The boa Sophie described to me that night out in the woods pursues me, burrowing through a hole in my mattress, spooling its long, thick muscles around me. I’m paralyzed, unable to breathe or move.
Something trills in the distance. I want to shake loose and get to it, but I can’t. The snake has me pinned. The sound sharpens, closer to my head. The reptile hisses in my ear, prepares to swallow me whole. Finally, through whatever magic the chime possesses, the serpent pops free.
I look frantically around. I’m in my bedroom. The ceiling fan comes into focus. The ring occurs beside me.
“Did I wake you?” Alderson asks.
“Yes,” I say, rubbing my eyes, still thick with sleep.
My thoughts rush to wounded Zane. Andy. Just a kid. Andy Zane. I look at my hands to see if there’s still blood.

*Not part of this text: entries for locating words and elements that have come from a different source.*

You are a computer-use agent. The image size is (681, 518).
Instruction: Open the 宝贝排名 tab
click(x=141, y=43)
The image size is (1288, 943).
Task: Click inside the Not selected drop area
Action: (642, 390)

“Can you come to the station?”
I squint at the time. It’s seven. I’ve slept three hours. Still wired after coming home from the hospital, I searched online. I found the apartment where Vivian Petronis lives between Kalispell and Whitefish. My plan is to find her today. My eyes sting with exhaustion.
“Why?”
“Remember the guy we told you about who registered a ton of activity tracking you here locally?”
“Sure.”
“We looked into his followers.”
“And?”
“One guy who commented on a number of the guy’s posts has a bunch of photos of himself on social media, and he has a tattoo of an upside-down R on his forearm. His name?”
“Yeah?”
“Aaron Lasserio.”
At the county building in Kalispell, I sign my name at reception, step through the metal detector, and collect my bag on the other side. Greene greets me with her usual serious expression. She should give lessons in inscrutability to an aloof cat.
“Follow me,” she says.
She takes me to a room I know well. It’s got a table and two chairs and a small window. I take a seat. It’s a spare room, not an interrogation room per se, used for various tasks like looking through mug shots or taking complaints.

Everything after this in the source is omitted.